▸ **YOUR OBJECTIVE**: May I have, exactly as written, the line containing "Given: Click the 参加する button" and every line after it through the end of the listing below, and nothing else?

[[ ENTRIES PROVIDED open ]]

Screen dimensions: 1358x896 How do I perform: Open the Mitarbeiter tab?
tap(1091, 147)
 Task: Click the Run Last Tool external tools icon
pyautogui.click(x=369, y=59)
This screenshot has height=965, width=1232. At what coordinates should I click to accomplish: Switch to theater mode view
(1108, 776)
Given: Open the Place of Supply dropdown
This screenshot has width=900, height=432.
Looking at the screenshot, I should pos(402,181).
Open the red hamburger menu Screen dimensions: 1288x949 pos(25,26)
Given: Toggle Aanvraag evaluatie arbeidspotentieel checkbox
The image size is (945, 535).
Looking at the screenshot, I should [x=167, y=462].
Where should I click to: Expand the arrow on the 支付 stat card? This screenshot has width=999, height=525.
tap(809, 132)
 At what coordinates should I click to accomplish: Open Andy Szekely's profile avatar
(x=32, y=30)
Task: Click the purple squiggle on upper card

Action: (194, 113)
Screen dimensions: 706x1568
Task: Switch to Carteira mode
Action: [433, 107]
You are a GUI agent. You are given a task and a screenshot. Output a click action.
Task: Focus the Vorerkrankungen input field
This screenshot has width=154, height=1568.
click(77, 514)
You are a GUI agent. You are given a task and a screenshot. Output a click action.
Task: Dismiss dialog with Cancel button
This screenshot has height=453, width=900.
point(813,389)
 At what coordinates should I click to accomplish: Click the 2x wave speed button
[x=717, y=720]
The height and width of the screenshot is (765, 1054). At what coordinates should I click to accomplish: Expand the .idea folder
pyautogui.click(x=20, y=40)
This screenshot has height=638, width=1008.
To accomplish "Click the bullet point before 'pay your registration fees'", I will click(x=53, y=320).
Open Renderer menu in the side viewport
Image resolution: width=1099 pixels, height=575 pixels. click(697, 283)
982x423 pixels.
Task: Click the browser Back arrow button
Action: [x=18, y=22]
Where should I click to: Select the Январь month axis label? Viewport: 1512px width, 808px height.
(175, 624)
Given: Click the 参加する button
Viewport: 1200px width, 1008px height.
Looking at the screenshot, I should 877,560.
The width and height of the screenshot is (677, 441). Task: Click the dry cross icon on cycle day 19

[[ ENTRIES PROVIDED closed ]]

▸ **RESULT OF THE EXERCISE**:
Given: Click the 参加する button
Viewport: 1200px width, 1008px height.
Looking at the screenshot, I should 877,560.
The width and height of the screenshot is (677, 441). Task: Click the dry cross icon on cycle day 19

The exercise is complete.